While I have not kayaked Hudson Bay, I did a canoe trip there in '78. Paddled from Great Whale River to Richmond Gulf (and beyond…)This is about a 90 or 100 mile stretch. About half of it is protected by off-shore islands. While the coast is rockey, there were sandy beaches for landing from time to time. What makes this interesting is that once you get into Richmond Gulf, you have a beautiful water mass to paddle around. 20 inches of tide in the gulf and beautiful scenery and protection (for the most part) from the wind. Good fishing in the streams entering the gulf. We flew into Great Whale River from the south but today you can drive up the LG2 road and from there take a smaller flight in. My guess is that you can still arrange support/shuttle services with the local inuit at Great Whale River.

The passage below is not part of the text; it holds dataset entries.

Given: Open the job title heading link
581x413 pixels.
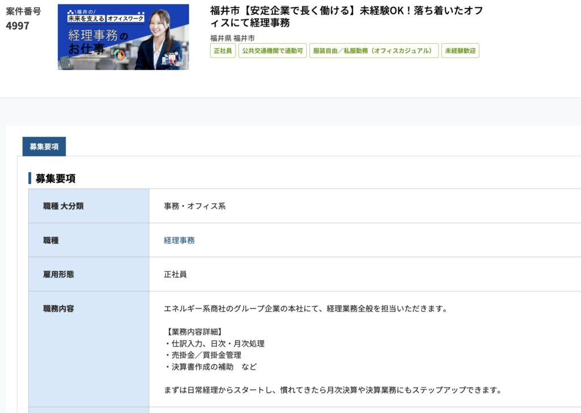Looking at the screenshot, I should pyautogui.click(x=346, y=16).
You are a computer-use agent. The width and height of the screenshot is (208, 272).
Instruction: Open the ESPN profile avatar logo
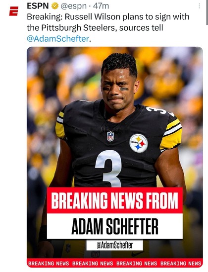point(14,11)
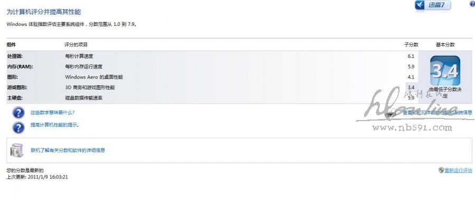
Task: Click the 为计算机评分并提高其性能 page heading
Action: pyautogui.click(x=43, y=12)
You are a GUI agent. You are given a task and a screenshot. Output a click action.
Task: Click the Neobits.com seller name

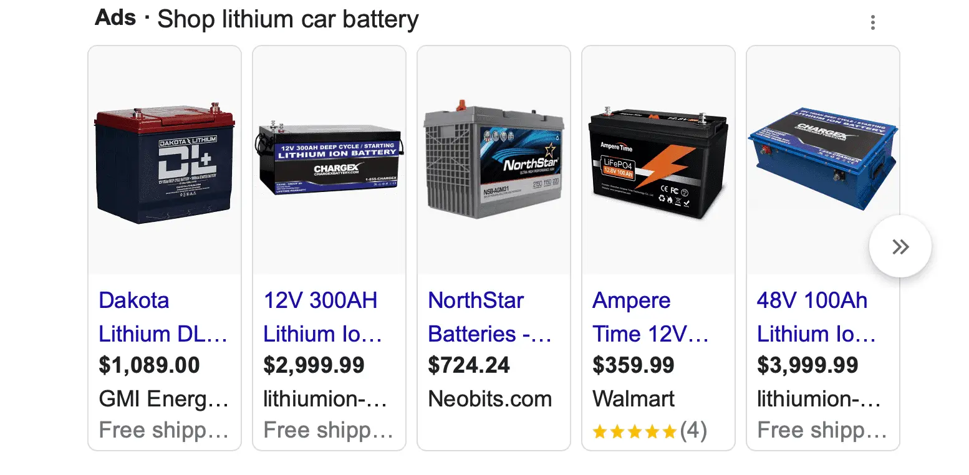click(x=490, y=399)
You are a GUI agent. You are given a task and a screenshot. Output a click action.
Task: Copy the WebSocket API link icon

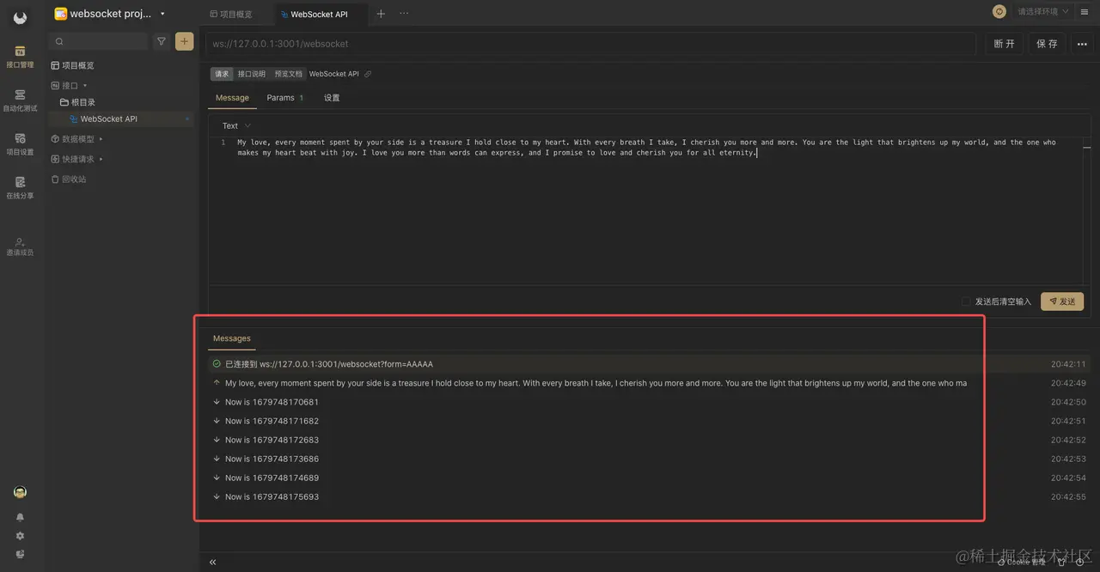[368, 74]
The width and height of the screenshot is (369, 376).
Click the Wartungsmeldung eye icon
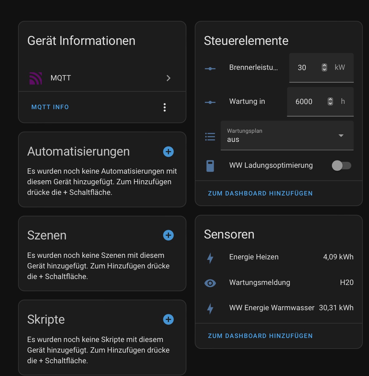point(210,283)
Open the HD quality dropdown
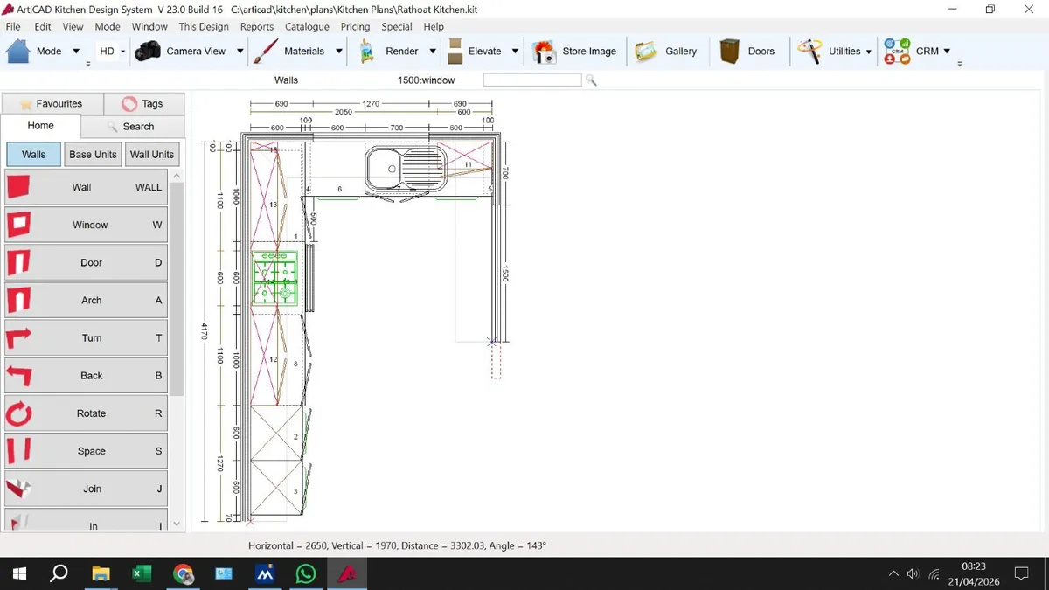The image size is (1049, 590). click(x=123, y=52)
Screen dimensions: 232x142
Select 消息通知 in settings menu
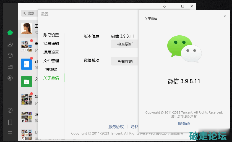(x=51, y=44)
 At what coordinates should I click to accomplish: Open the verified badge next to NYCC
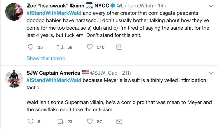(113, 6)
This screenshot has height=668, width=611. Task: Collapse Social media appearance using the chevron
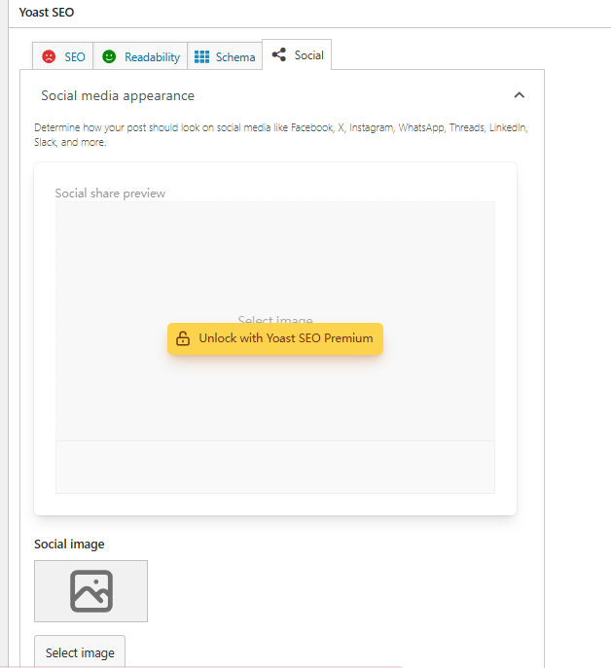click(x=519, y=95)
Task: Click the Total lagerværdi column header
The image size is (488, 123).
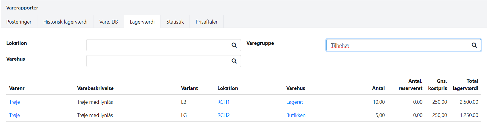Action: point(465,85)
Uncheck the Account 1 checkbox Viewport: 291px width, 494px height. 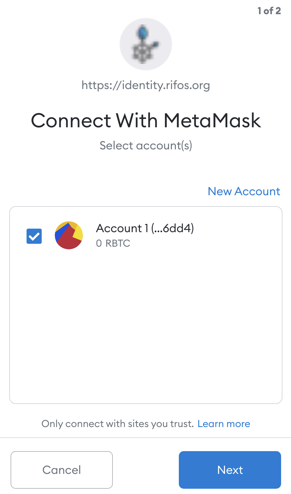34,236
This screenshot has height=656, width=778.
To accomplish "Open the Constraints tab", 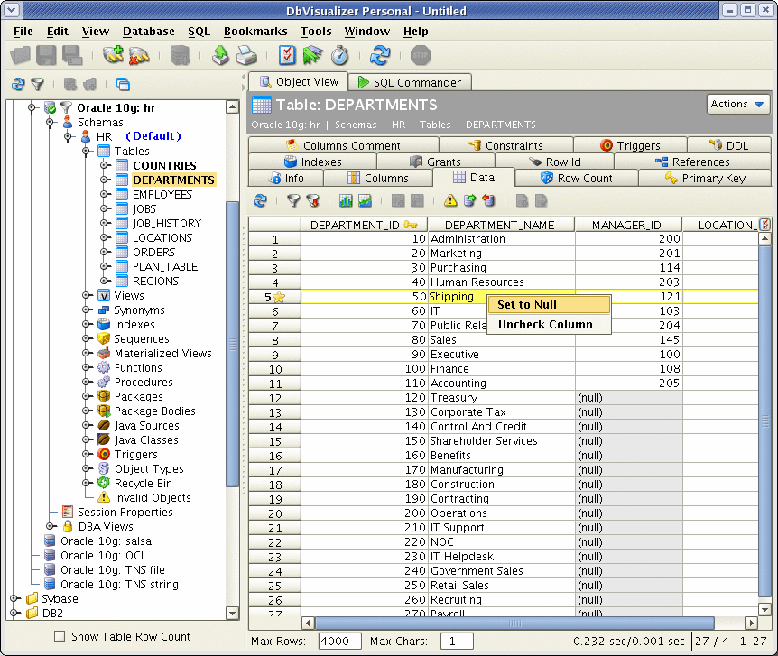I will [505, 145].
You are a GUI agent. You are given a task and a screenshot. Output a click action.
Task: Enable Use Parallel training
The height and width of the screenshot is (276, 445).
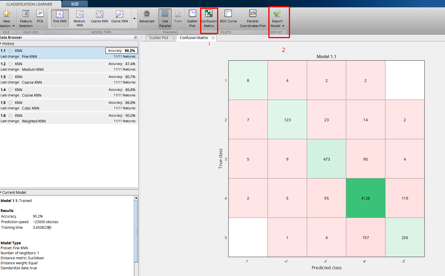165,18
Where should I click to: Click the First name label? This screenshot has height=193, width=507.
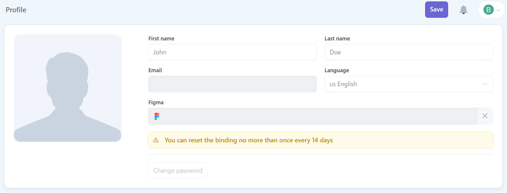tap(161, 38)
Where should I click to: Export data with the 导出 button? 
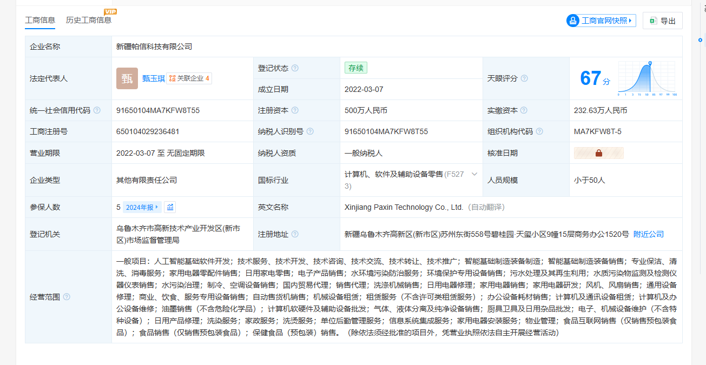point(663,21)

We paddles in early july. Weather was not very forgiving–I think we had a bad year. But, with ice floes, beluga whales, cariboo, and assorted other fauna, it was a delightful experience. It took us 5 paddling days to make the trip into the gulf with 4 days of impossible winds to pin us down. Bring a gas stove–very little useable wood to burn along the coast. A wet suit is a must–water temps in low 30’s. Air temps 30-50.
One more voice
against paddling the bay. Even though I hate to be the naysayer. Even though it annoys me when everyone decides what I am doing is a bad idea . . . I suspect paddling on Hudson Bay is a bad idea (at least the MB part).
There is very little relief, so any vertical tide will be greatly exagerated horizontally.
There is mud, which will make moving extrordinarily difficult.
There is cold water, which will cause the predictable problems with judgement, co-ordination, breathing etc.).
Finally (and maybe the least of your worries) there is the largest predator on the continent, one of very few which routinely stalks people.
I don’t know if you canoe, but there are several river trips that end on the bay. One is even acessible by rail at both ends. Northern Soul is a good Canoe Outfitter out of Winnipeg.
In Cliff Jacobson’s book
Expedition Canoeing there is some advice from an expert wilderness paddler, Fred Gaskin, who strongely says not to paddle the Bay. “…The fact is that canoeing on James and Hudson Bay is extremly dangerous. If you want chilling accounts of those who didn’t make it, contact the Canadian Mounted Police in Churchill or Moosonee. … On the first trip we paddled the Bay and nearly had a deadly accident. At one point we were 2 miles from shore in very shallow water when a squall came up – we were belted by huge waves and three giant waterspouts all at once!
…James Bay, and parts of Hudson Bay are very shallow so you can’t paddle close to shore. Your’e in big trouble if your a 1/2 mile out and a storm blows up!”